RICHMOND, Va. A Maryland school system's policy governing distribution of fliers is unconstitutional because it offers no protection against viewpoint discrimination, a federal appeals court ruled yesterday.
A three-judge panel of the 4th U.S. Circuit Court of Appeals said the policy gives Montgomery County Public Schools unlimited authority to exclude any group from a program that allows private organizations to send fliers home with public school students.
"Permitting MCPS unbridled discretion to deny access to the oft-used forum for any reason at all, including antipathy to a particular viewpoint does not ensure the requisite viewpoint neutrality," Judge Diana Gribbon Motz wrote in the unanimous opinion in Child Evangelism Fellowship v.
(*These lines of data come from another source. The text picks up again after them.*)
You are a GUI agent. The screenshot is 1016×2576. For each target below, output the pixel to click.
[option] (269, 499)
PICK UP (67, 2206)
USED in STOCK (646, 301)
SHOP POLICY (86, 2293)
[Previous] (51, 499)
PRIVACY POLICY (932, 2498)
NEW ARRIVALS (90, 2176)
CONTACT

Montgomery County Public Schools.
The case was brought by the Child Evangelism Fellowship, a Christian organization that was barred from sending materials home with children. School officials said they feared using public facilities to distribute the fliers could amount to an unconstitutional government advancement of religion.
CEF filed suit in 2001 and lost in federal court. The 4th Circuit reinstated the lawsuit in 2004 and sent the case back to the lower court, prompting the school system to develop a written policy governing the take-home flier program.
U.S. District Judge Peter J. Messitte again ruled in favor of the school system. But the appeals court said in yesterday's ruling that nothing had really changed.
"This policy utterly fails to provide adequate protection for viewpoint neutrality," Motz wrote in the opinion, which was joined by Judges M. Blane Michael and Dennis Shedd.